- [SUPPLIED TEXT]
Exceptions: Difference between revisions

This is a discussion document for ideas about how to use static analysis to help refactor Mozilla to use C++ exceptions instead of nsresults. In particular, this is about how to modify the call sites of methods so that the code uses exception handling and is exception safe.

nothrow methods

Methods that never fail are the easiest to handle: exception safety at call sites is free. These are called nothrow methods following the Effective C++ terminology. If we identify nothrow methods and annotate them, then we can easily refactor their sites.

nothrow analysis

There are three ways a method can fail:

• By returning a non-zero (non-NS_OK) value,

• By calling another nsresult method that can fail (i.e., is not nothrow),

• By using a C++ feature that can throw an exception. The primary example is allocating memory with new.

The static analysis must be designed to detect any of these conditions. Because it's hard to know what method will be called in C++, a good starting point for the analysis would be to say that a method is nothrow if it can only return 0, does not invoke new, and does not call any other method. If this doesn't pick up enough nothrow methods, we can either do it by hand or augment the analysis with a simple call graph construction.

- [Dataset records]
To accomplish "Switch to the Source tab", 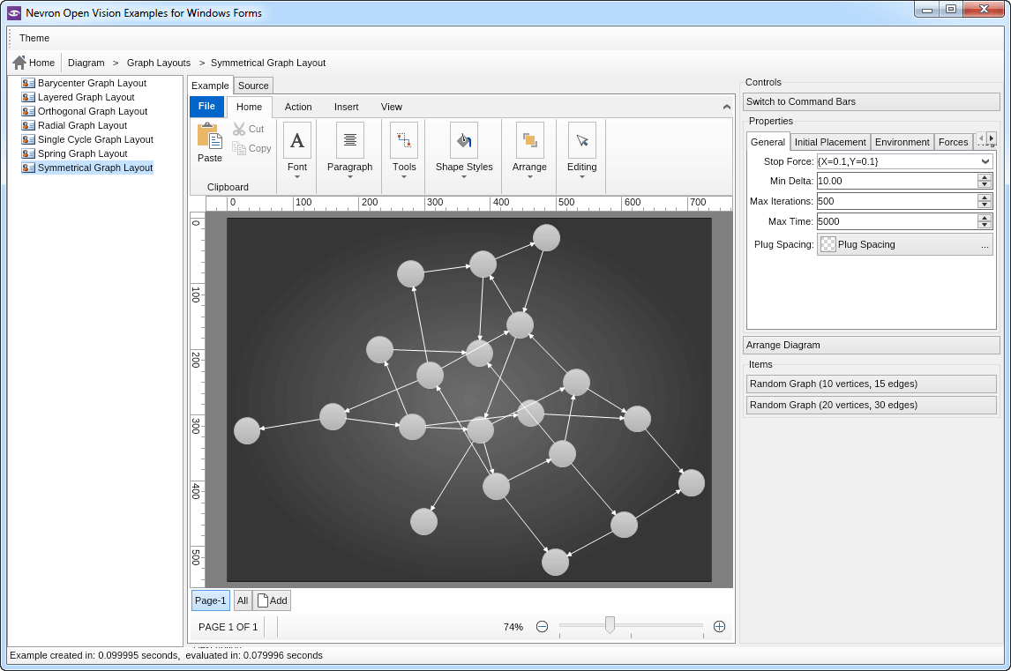I will [x=253, y=86].
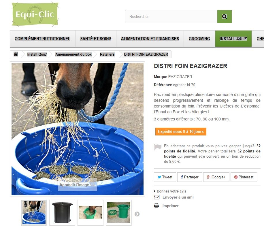Click Agrandir l'image button

click(78, 184)
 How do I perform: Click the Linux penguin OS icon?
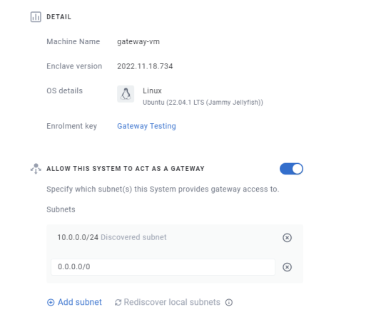tap(126, 94)
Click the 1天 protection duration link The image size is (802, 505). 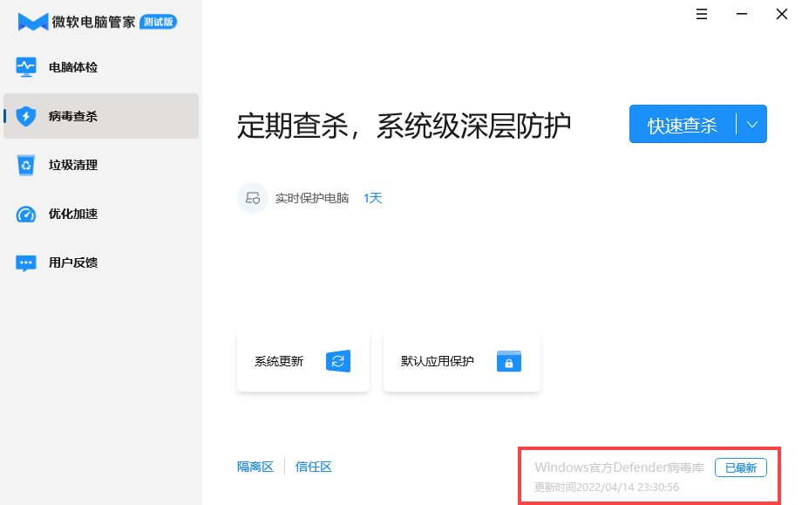pos(372,198)
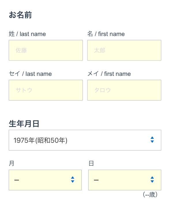
Task: Click the down arrow in birth year selector
Action: (152, 141)
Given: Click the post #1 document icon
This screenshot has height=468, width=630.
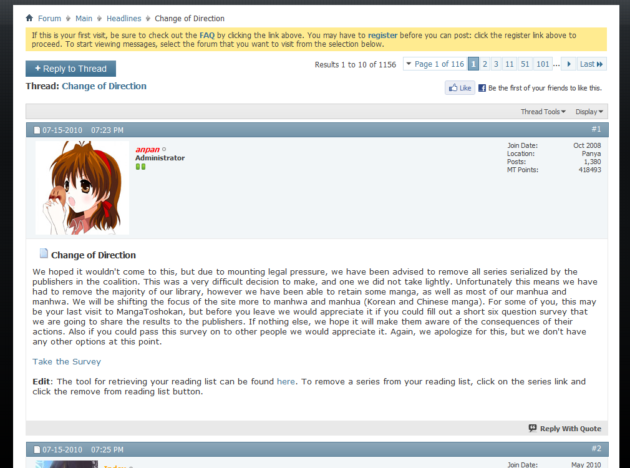Looking at the screenshot, I should pos(37,130).
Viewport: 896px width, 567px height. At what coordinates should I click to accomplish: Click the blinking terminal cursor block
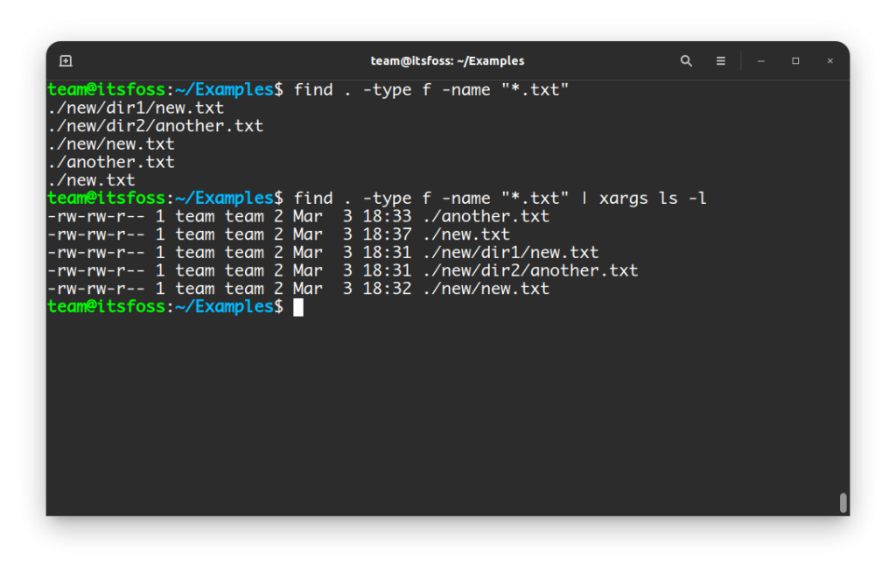[300, 306]
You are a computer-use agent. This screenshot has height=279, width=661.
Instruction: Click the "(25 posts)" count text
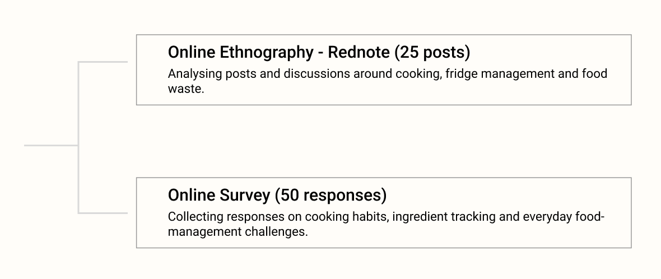coord(432,52)
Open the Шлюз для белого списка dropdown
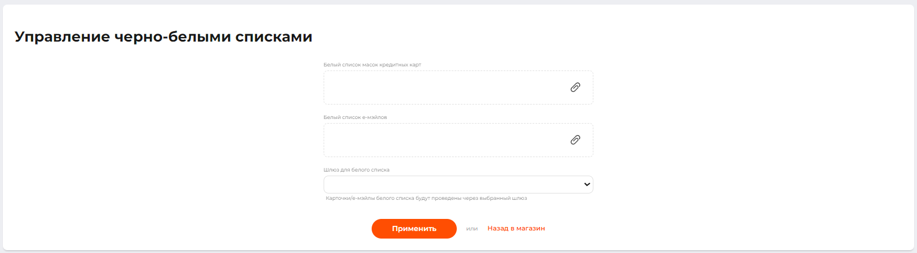 point(458,184)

- [LIST OF TASKS]
1. Echo the passage of the exceptions discussion page verbatim, starting at "nothrow analysis" and ending at "call graph construction.".
2. Duplicate the lines of the records verbatim, starting at the line that contains "Viewport: 896px width, 567px" and ending at the final line of the records, with both ends included. Leave the pictures out of your answer.
The exceptions discussion page and the records are independent of each other.

- [SOLUTIONS TO THE PROBLEMS]
1.
nothrow analysis

There are three ways a method can fail:

• By returning a non-zero (non-NS_OK) value,

• By calling another nsresult method that can fail (i.e., is not nothrow),

• By using a C++ feature that can throw an exception. The primary example is allocating memory with new.

The static analysis must be designed to detect any of these conditions. Because it's hard to know what method will be called in C++, a good starting point for the analysis would be to say that a method is nothrow if it can only return 0, does not invoke new, and does not call any other method. If this doesn't pick up enough nothrow methods, we can either do it by hand or augment the analysis with a simple call graph construction.

2.
Viewport: 896px width, 567px height. At what coordinates should I click to accomplish: Click the blinking terminal cursor block
[300, 306]
You are a computer-use agent. This screenshot has height=279, width=661.
Instruction: Click the "(25 posts)" count text
coord(432,52)
Open the Шлюз для белого списка dropdown
 point(458,184)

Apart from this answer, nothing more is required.